I was astonished to discover that in the five years I had been away from teaching and had entered a PhD program, I continued to improve. I became a learner in a new realm through my PhD studies. As a learner at the PhD level, I was better prepared than I had been five years previously to guide my community of learners. The aggregate experience of my first years of teaching, my five-year hiatus and doctoral studies, and my current teaching have contributed the following tenets that comprise my teaching philosophy:

  • Engagement, Interactivity, and Reflection: College students are adults who have access to a world of information far more vast than my generation ever imagined. Therefore, the most important priority of education is to engage them, interact with them, motivate them to interact with the material, and inspire them to learn. I also support the importance of student reflection on their learning.
  • Feedback Loop: I believe in giving students comprehensive, detailed feedback, especially about their writing. I write detailed comments on their assignments. I encourage them to bring me their assignments for review – both before and after the assignment is handed in. At the same time, I learn from my students’ feedback.
  • Communication and Personalized, Learner-Centered Attention: Communication is s significant element of my classes, so I encourage students to communicate with me and with each other. I learn my students’ names. I encourage them to take advantage of office hours and to seek help. I embrace the diversity of my students – their diverse backgrounds, ethnicities, learning styles, personalities, and more.
  • Lifelong Learning: My goal is to stimulate student interest in continuing to learn for a lifetime about the topics I teach and to model that learning as a lifelong learner myself. I maintain warm relationships with students I’ve had throughout my teaching career, many of whom still come to me for advice.
  • Commitment to Honing Andragogical Methods: Hand in hand with my dedication to lifelong learning is my desire to always consider new ways to approach teaching. I am always ready to experiment with innovative techniques to engage students in learning. I am especially interested in ways to use technology and computer-mediated communication in teaching and learning.

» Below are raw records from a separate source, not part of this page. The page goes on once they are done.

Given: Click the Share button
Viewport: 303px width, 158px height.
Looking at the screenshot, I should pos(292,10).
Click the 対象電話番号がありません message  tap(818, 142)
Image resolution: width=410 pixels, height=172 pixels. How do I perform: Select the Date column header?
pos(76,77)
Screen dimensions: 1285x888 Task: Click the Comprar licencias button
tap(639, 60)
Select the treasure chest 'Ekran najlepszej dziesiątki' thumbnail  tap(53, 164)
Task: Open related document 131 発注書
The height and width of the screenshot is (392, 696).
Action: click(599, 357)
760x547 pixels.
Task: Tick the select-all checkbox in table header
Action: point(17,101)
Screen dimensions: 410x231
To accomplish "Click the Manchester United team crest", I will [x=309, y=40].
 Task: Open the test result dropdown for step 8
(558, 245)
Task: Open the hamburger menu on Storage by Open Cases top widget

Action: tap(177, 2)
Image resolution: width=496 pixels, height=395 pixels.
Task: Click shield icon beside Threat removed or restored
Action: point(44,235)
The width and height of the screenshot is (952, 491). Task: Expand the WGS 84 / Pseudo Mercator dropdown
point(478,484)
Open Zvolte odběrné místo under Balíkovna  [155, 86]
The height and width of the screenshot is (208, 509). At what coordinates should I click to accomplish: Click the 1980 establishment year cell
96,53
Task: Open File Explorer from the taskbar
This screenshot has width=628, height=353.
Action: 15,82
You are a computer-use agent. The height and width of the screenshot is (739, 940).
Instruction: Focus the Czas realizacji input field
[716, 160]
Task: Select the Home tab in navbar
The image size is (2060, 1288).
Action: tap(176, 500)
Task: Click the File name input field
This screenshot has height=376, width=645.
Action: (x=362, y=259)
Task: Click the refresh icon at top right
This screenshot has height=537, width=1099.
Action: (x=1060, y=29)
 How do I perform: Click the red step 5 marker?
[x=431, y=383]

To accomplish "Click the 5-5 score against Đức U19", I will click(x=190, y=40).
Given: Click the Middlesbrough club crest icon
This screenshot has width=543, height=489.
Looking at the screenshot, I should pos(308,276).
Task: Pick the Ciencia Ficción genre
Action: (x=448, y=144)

  • Subject-Matter Expertise and Professional Development: A teacher should know his or her stuff. My five years as an entrepreneur, along with my PhD studies, have solidified my expertise, while my commitment to lifelong learning ensures that my knowledge won’t grow stale.
  • Scholarship Feeds Teaching/Teaching Feeds Scholarship: When I needed material for teaching college students to write cover letters, I wrote a book to fill that need. I did the same when I needed material about networking and informational interviewing. The research I’ve done to date largely focuses on andragogical approaches. Such will not always be the case, but I have consistently maintained that my teaching feeds my writing, and my writing feeds my teaching.
  • Applied Learning: As Phi Beta Kappa scholar, I value the rich liberal-arts tradition in which my academic roots are firmly planted. I also strongly support learning with real-world applicability. Comments from my students suggest that this real-world learning has helped them immensely as they ventured beyond academia.
  • Framework of Learning Goals: Andragogy can be better organized and learning goals attained when they are built on a solid framework of accepted objectives, such as Bloom’s Taxonomy (in both the Cognitive and Affective domains), the learning goals of the school in which I am teaching, and current scholarship on 21st-century skills (such as Assess21). My first 6.5 years of teaching were in an AACSB_accredited business school, and I integrated my school’s AACSB standards in my teaching. The collective goals must then be synthesized because no one set of goals is sufficient for a complete educational experience.